Os meses de setembro e outubro de 2022 foram marcados pelo auge do processo febril, quando houve sério risco de septicemia – a infecção generalizada –, capaz de levar o doente ao cemitério e retrogradar a sociedade aos anos de chumbo por tempo indefinido. Felizmente, graças à ação antibiótica de uma grande liderança, associada a outras lideranças aliadas, mas também graças ao heroísmo individual das células combatentes, finalmente a febre começou a ceder. Passada a fase crítica da doença, já superamos o risco de septicemia e confiamos que o doente vai sobreviver ao processo infeccioso. Os meses de novembro e dezembro de 2022 marcam o período crítico da recuperação. A infecção ainda resiste em focos isolados, atacando em órgãos secundários, como estradas e portas de quartéis, mas o corpo do nosso Brasil vai aos poucos recuperando seu viço e vigor, nutrido pelo tônico da esperança e o depurativo do amor à liberdade.

Debelada a fase aguda, será necessário fazer profilaxia e fisioterapia para revigorar o organismo, evitando-se as recaídas.

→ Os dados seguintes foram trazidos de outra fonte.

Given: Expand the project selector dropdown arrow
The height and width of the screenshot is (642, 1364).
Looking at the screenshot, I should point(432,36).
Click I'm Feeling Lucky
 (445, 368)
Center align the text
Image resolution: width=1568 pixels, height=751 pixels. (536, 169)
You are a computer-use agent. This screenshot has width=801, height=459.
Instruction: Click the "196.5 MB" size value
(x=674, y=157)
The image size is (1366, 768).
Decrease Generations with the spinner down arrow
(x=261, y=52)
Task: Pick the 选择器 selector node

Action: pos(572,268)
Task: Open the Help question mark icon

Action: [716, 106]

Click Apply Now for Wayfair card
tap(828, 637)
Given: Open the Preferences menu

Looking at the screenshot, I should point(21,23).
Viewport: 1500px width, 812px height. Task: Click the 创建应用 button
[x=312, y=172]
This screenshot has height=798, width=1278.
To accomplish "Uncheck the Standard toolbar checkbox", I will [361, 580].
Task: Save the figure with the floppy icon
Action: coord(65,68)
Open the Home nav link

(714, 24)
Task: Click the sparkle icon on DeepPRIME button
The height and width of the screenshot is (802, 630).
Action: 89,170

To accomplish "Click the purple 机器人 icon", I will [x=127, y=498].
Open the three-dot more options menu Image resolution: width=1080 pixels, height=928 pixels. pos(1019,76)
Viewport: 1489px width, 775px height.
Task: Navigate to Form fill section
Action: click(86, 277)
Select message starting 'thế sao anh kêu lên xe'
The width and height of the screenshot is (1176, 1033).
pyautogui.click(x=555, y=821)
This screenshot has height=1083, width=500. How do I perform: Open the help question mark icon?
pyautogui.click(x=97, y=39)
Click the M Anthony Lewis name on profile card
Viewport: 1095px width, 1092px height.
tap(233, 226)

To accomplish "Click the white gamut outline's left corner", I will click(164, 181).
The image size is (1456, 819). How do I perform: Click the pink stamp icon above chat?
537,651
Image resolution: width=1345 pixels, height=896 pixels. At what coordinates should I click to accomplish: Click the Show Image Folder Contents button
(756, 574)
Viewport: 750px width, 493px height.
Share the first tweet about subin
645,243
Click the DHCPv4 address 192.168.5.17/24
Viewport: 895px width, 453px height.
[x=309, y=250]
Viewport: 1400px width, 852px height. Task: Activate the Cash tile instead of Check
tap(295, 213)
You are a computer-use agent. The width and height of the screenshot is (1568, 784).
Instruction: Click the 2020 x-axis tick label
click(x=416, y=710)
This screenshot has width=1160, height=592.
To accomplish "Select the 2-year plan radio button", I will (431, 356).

Resta saber quais medidas profiláticas, com utilização dos tônicos da arte, os antitóxicos da educação e os estimulantes da Igualdade por meio da inclusão cultural, social e econômica serão ministrados, na medida necessária para a erradicação da moléstia, ou se alguns focos infecciosos persistirão, mantendo a cronicidade do estado patológico não devidamente extinto. Fato é que a sociedade brasileira ainda terá que conviver com o fascismo endêmico existente no passado, com a diferença que agora esses focos infecciosos estão devidamente identificados e poderão receber tratamento eficaz por meio da homeopatia da educação, dos alopáticos da comunicação e da acupuntura da arte; sob pena de recrudescer no futuro, sobrevindo novo surto dessa febre social tão deletéria.

Seja como for, o organismo, bastante traumatizado, precisa agora de tratamento intensivo para a desintoxicação dos relacionamentos, a reconstituição da flora intestinal nos campos profissionais e a rearmonização dos tecidos nervosos e do sistema emocional no âmbito familiar e religioso. Para que todas as células deste organismo social, ou pelo menos a maioria delas, redescubram que amar o país é, sobretudo, amar as pessoas que nele habitam e isso inclui acolher e tratar os doentes e desequilibrados, porque uma sociedade saudável ensina seus filhos a conviver com os diferentes.

Essa fase convalescente requer dieta estimulante e desintoxicante, regada a festa e alegria. Uma junta de especialistas já foi enviada ao exterior em busca de um poderoso agente de comoção e integração social, a ser adquirido logo ali, na farmácia do Catar, um produto dos Laboratórios FIFA. Se nossos expedicionários forem bem sucedidos e nos trouxerem o tão esperado Hexa, quiçá em breve estejamos todos nos abraçando e pulando de alegria, a redescobrir juntos o prazer de ser brasileiros.